Unarmed Black Man killed by Baltimore police was informant

From [HERE] and [HERE] Every month since her brother was shot and killed by police last year, Priscilla Johnson has gone back to the Northwest Baltimore neighborhood where he died to hand out fliers, begging for anyone who saw something to come forward.

What his family knows, gleaned largely from media reports, is that Dennis Gregory was a bystander who was shot by detectives who were aiming for his friend Glenn Brooks. And they know from the autopsy that Gregory was hit four times in the back.

What they didn’t know is that Gregory was acting as a confidential informant that night and that it was his call to police to report that Brooks had a handgun that summoned them to the scene in the first place . The revelation is contained for the first time in court documents filed in federal court late last month and obtained by The Baltimore Sun.

It’s the biggest breakthrough yet in the family’s quest to understand the events of that night. Calls to detectives and visits to police headquarters have gone unacknowledged, and they’ve found little cooperation from the neighborhood.

“A detective came to our house the next day and said, ‘We came to say your brother is dead, and he didn’t suffer,’ and that they were investigating. That’s all we got,” says Johnson, a state employee.

Police declined to comment on the case, saying that the shooting investigation is still open. A spokesman for Baltimore State’s Attorney Gregg Bernstein confirmed that “a final determination about how to proceed has not been made in this matter," though the officers returned to duty about a month later.
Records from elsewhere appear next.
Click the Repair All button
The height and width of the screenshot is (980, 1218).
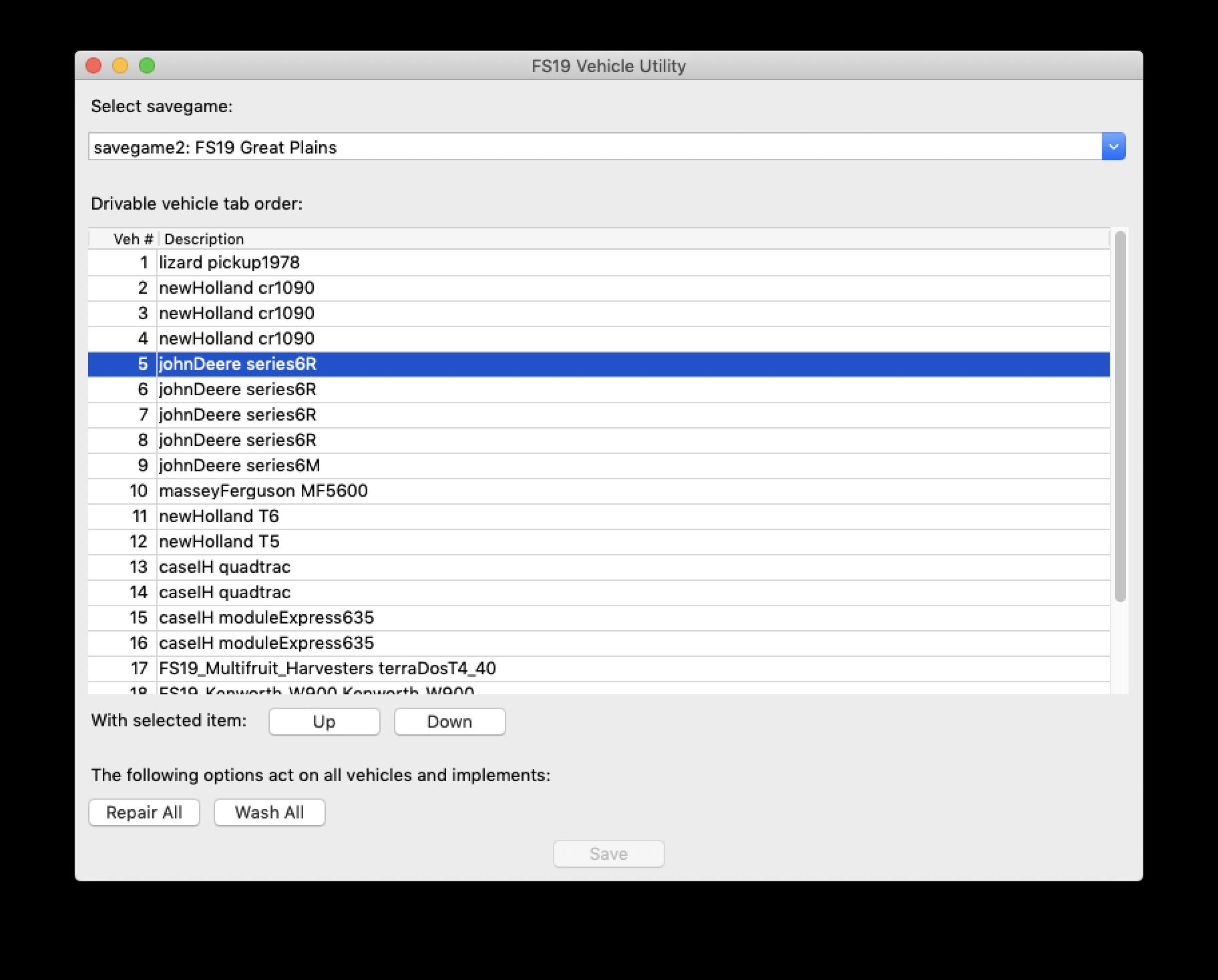click(144, 812)
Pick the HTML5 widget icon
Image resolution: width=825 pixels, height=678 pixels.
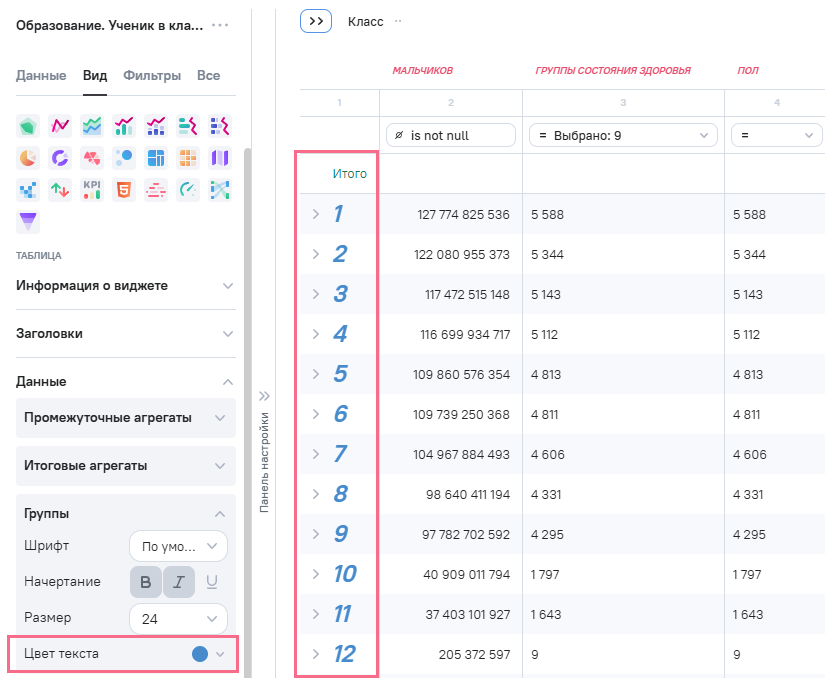(x=124, y=189)
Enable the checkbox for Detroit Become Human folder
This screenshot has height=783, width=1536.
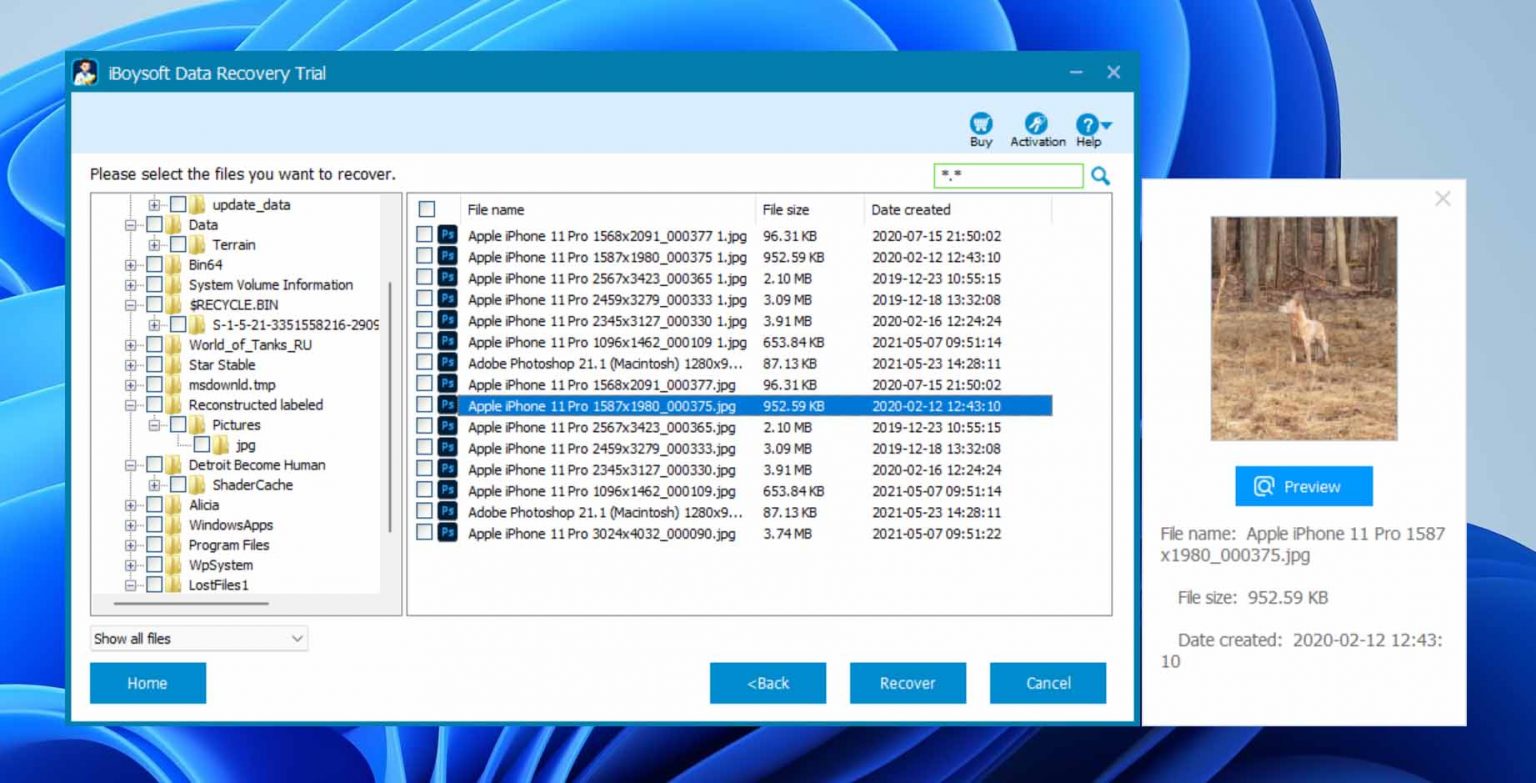156,465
The silence in light of the new information only compounds their frustrations, family members say, with Gregory seemingly reduced to nothing more than collateral damage in the war on the drugs – a disposable ex-con who lost his life as helping in the commissioner’s fight against “bad guys with guns.”

In an interview at the Northwest Baltimore duplex where Gregory lived with his parents, his sister and his 18-year-old son, Johnson acknowledged her brother’s long history of troubles with the law but said he had turned a corner years ago. Court records show he was last arrested in 2008. Family members said they were unaware that Gregory was working with police.

There have been no allegations that Gregory made threatening movements toward the officers, or reached into his waistband, or displayed an object that officers mistook for a weapon — all common reasons cited by police for shootings of civilians. The fact that he was shot in the back raises even more questions for relatives.